Uno de esos procesos repetitivos era el de la comida. Siempre formábamos, y si la disciplina fallaba (lo que ocurría casi siempre) terminábamos castigados. Luego íbamos pasando uno por uno al rancho de tropa, levantábamos los brazos a la orden del instructor y se hacía la oración de agradecimiento a Dios antes de comer. Solo entonces nos permitían comenzar, con un tiempo limitado, y al terminar debíamos lavar el plato y volver a formar. Durante mis primeros días lo hice tal cual, aunque fingía rezar. Era lo que más odiaba.

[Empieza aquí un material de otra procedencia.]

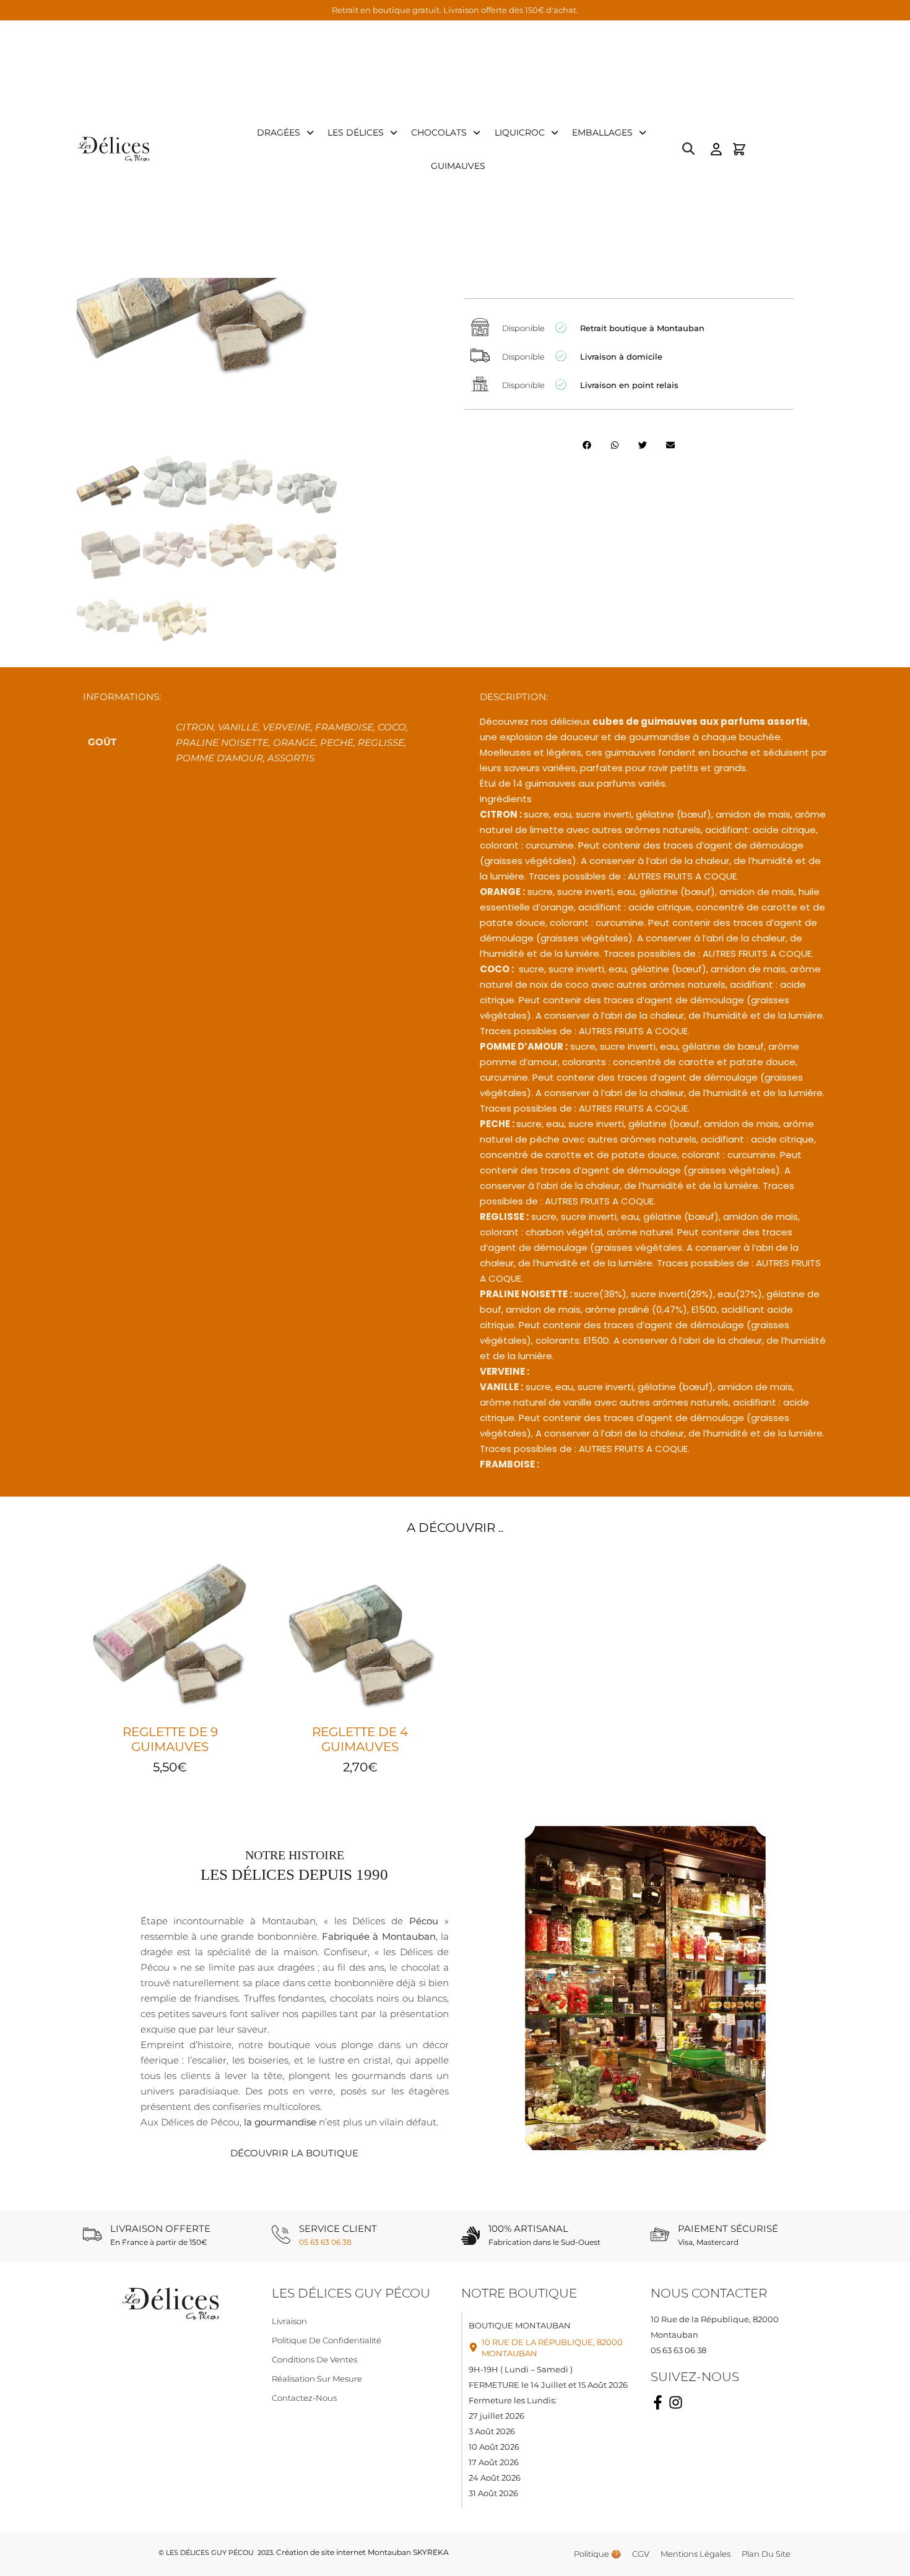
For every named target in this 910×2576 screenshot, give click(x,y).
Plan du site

Siempre pensaba: “Esto es absurdo”, “Yo no creo, ¿por qué debo hacerlo?”. Pero no me atrevía a dejar de hacerlo por miedo al castigo… hasta que llegó el día en que me rebelé.

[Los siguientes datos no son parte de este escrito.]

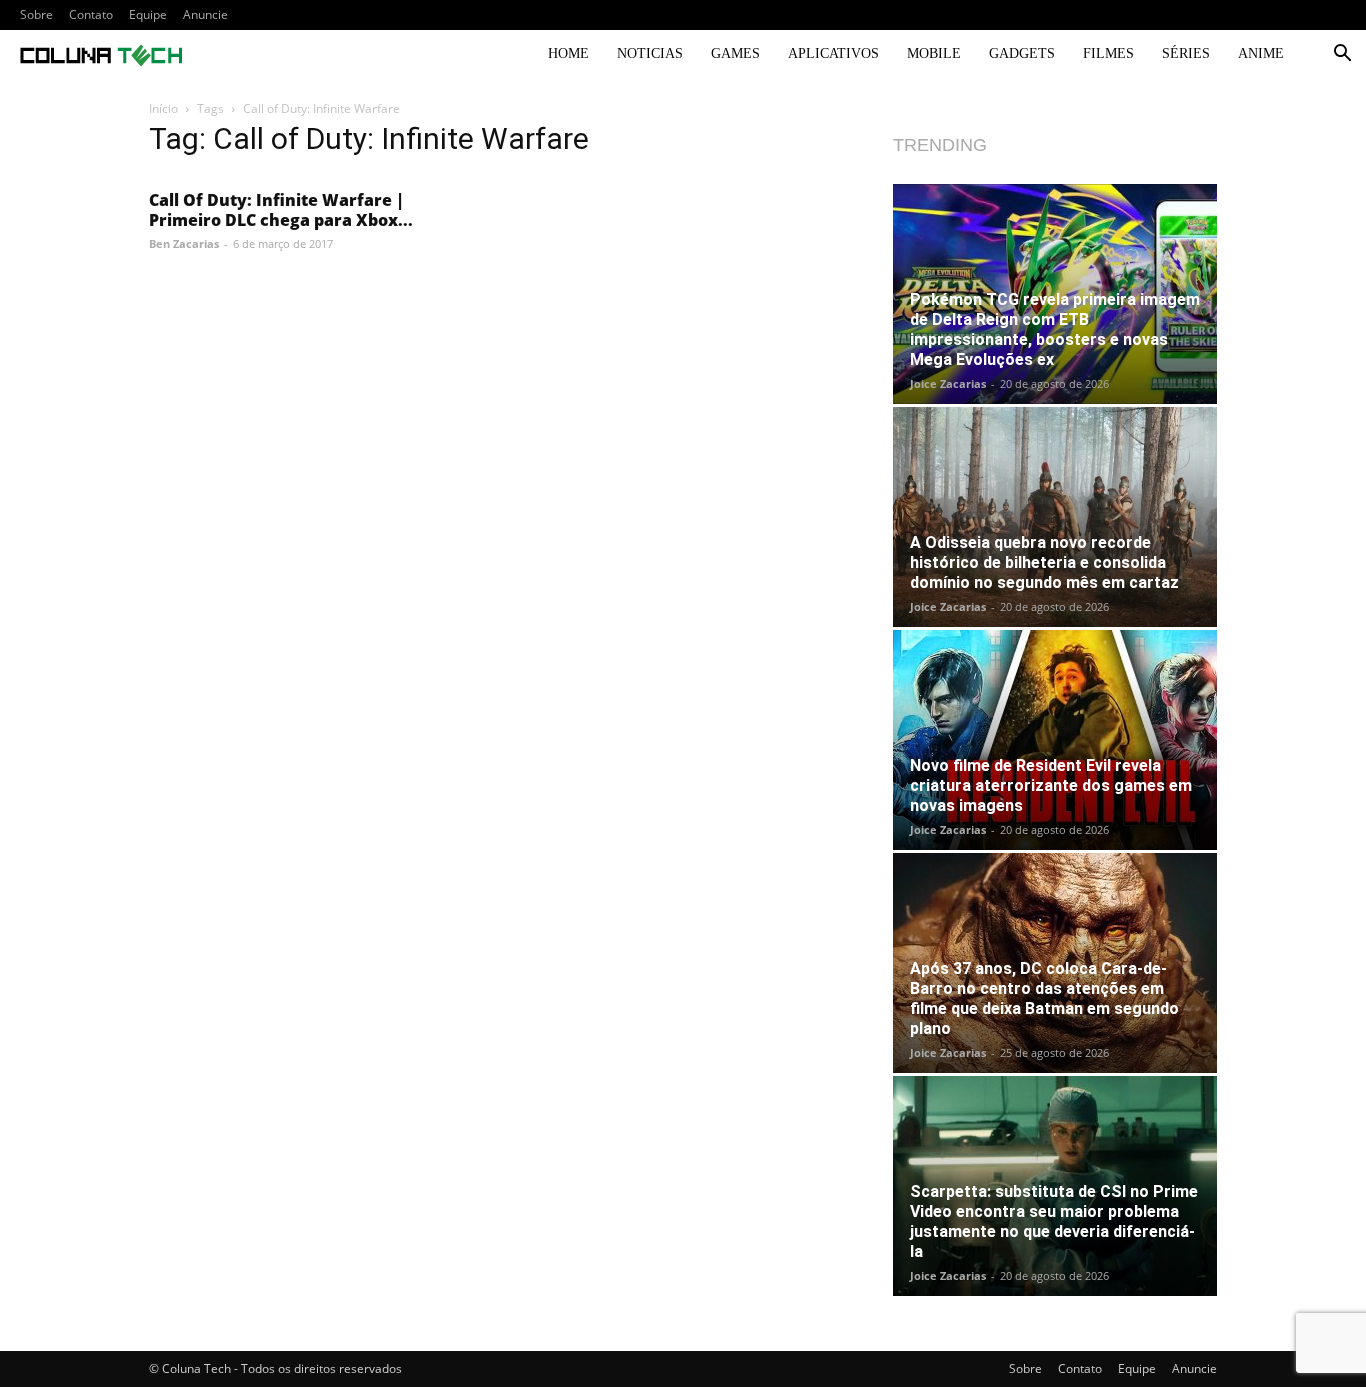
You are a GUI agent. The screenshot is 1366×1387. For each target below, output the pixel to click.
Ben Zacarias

En una de esas oraciones me quedé firme, esperando que terminaran para luego empezar a comer. De repente escuché un grito a lo lejos:

—“¡RECLUTA! ¿Usted por qué no está haciendo la oración?”

A lo que respondí a todo pulmón:

—“¡MI CABO! Soy escéptico”.

Apenas terminé de pronunciar esa palabra, la tensión en el lugar aumentó. Lo vi venir corriendo hacia mí. En segundos lo tenía frente a frente: mi instructor, una máquina de matar capaz de destrozar mental y físicamente a cualquiera… y yo, un recluta apenas en mis primeras semanas de entrenamiento.

Él gritó:

—“¿CON QUE USTED NO CREE?”

—“CIERTO, SEÑOR”.

—“¡¡¡MEDIOCRE!!! DIOS ES AMOR, ENTONCES ¿USTED NO QUIERE A SU MAMÁ? ¿NO QUIERE A SUS HERMANOS?”

—“SÍ, SEÑOR”.

—“CON EL TIEMPO ESO VA A CAMBIAR. SALGA Y DÉLE SEIS VUELTAS AL CAMPO DE PARADAS”.

—“Sí… señor”.

Desde ese momento mis compañeros de curso (compañeros de Escuadrón) empezaron a burlarse, diciendo que a mí me encantaba el sudado (una burla entre el plato de comida y mi estado físico), porque durante varias semanas, en cada comida, tenía que dar vueltas al campo de paradas antes de comer. Siempre llegaba empapado, con la ropa húmeda y el tiempo reducido a la mitad, pero aún así comía y volvía a unirme al grupo. Todo por no seguirles la corriente en la oración.

Para muchos aquello era una derrota; para mí fue, en cierta forma, una victoria. A pesar de la humillación y el cansancio físico, jamás renuncié a mi ideal. Me mantuve firme en mis creencias personales. Les demostré a los instructores que podía sostener mi convicción, costara lo que costara, porque un hombre que renuncia a su ideal termina siendo algo insignificante. De acá la gran cita:

“Cada vez que un hombre defiende un ideal, actúa para mejorar la suerte de otros, o lucha contra una injusticia, transmite una onda diminuta de esperanza”- Robert Kennedy.

Está es mi breve historia de hoy, gracias por leer.

Fotografía de mi unidad real; ahí no salgo yo, pero si mi instructor… el SIL que ahora es Sargento (un buen instructor al final de todo). PD: no recuerdo quién tomo la foto.